Make sure you have both hot and cold water for this activity. Separate the ingredients into cups so that each team has a set. For the first activity, each team will need a cup of baking powder, cold water, milk, oil and vinegar. Label the cups using the tape and markers, especially for the baking powder, baking soda and flour, which look a lot alike, as do the vinegar and water. Each team will only need about 1/4 cup of each ingredient.
Refer to your students’ experiences baking cupcakes in the Cupcake Science activity. What role do they think the baking powder played? What would a cupcake made without baking powder look like?
Can you experiment with different ingredients to figure out why we use baking powder or baking soda when we bake?
After 10-15 minutes, stop your students and bring them together to share their observations with each other. Draw a grid on a piece of chart paper or on a chalkboard with all of the ingredients in the columns and the rows as well (see Figure 1).
Ask each team what they observed when they mixed the ingredients together. Record their observations in the grid. For example, if baking powder and vinegar turned fizzy, write “fizzy” in the box where vinegar and baking powder meet (see below). If nothing happened, write “nothing” in the box.
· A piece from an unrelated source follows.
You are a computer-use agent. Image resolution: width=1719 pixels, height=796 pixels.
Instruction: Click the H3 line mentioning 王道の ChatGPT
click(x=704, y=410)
Fill the grid with your students’ observations. Did everyone come to the same conclusions? Do they have any guesses as to what role baking powder plays in their cupcake recipes? Are there any other ingredients they would like to try mixing to see what happens?
Let your students experiment some more, and introduce some new ingredients. Ask each team to clean out their ice cube trays, then offer them hot water (not too hot!), flour and baking soda and anything else they want to experiment with. Make sure they note the differences between baking powder and baking soda. Does one react to some ingredients that the other does not? Does the hot water react differently than the cold water? When they have completed their experiments, make another grid that includes these new ingredients.